[Collected data]
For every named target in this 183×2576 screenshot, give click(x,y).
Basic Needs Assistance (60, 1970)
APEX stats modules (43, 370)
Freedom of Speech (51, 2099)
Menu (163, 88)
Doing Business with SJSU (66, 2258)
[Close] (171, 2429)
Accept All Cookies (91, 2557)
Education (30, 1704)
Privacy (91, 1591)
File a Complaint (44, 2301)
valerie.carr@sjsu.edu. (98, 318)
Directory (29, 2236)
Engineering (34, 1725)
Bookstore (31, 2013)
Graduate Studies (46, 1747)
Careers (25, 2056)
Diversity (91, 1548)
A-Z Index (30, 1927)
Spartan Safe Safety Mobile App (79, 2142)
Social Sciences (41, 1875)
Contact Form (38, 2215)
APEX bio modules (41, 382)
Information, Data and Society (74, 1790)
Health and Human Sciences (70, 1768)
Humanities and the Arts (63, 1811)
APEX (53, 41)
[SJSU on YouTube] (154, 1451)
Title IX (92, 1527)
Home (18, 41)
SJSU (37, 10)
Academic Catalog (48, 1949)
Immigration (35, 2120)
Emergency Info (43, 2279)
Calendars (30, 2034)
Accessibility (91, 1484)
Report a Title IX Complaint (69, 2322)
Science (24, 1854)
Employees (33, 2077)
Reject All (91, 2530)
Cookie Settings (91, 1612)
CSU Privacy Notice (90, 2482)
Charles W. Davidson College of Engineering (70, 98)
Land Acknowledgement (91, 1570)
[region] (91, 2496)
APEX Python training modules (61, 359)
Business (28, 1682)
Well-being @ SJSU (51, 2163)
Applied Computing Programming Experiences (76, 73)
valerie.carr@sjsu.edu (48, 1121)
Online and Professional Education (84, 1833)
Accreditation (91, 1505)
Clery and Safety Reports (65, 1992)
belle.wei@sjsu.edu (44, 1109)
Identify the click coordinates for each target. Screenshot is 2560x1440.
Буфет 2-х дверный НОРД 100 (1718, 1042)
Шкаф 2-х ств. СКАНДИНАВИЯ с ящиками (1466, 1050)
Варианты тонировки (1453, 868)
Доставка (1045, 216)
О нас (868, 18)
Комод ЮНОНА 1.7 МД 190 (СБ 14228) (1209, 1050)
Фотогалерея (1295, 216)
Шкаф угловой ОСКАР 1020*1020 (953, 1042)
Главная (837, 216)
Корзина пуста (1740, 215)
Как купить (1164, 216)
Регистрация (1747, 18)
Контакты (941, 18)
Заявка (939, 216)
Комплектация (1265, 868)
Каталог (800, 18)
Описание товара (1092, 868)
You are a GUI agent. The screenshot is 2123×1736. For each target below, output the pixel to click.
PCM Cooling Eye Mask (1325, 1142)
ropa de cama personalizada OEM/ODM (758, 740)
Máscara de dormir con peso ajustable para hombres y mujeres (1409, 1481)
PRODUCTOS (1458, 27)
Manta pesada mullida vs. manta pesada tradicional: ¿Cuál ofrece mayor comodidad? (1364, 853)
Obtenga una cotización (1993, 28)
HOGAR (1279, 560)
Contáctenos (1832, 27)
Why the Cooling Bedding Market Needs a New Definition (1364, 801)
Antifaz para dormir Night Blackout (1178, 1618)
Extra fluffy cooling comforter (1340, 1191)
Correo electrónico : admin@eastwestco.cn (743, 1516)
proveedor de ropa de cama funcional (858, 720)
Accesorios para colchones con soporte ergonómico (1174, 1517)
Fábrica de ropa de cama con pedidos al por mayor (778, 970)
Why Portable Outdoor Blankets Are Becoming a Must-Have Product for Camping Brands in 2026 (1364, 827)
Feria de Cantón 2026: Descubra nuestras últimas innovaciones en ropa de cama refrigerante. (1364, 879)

Exercise → Go through the records above and return every line that holds the string "Education".

Result for this task →
Education (30, 1704)
Online and Professional Education (84, 1833)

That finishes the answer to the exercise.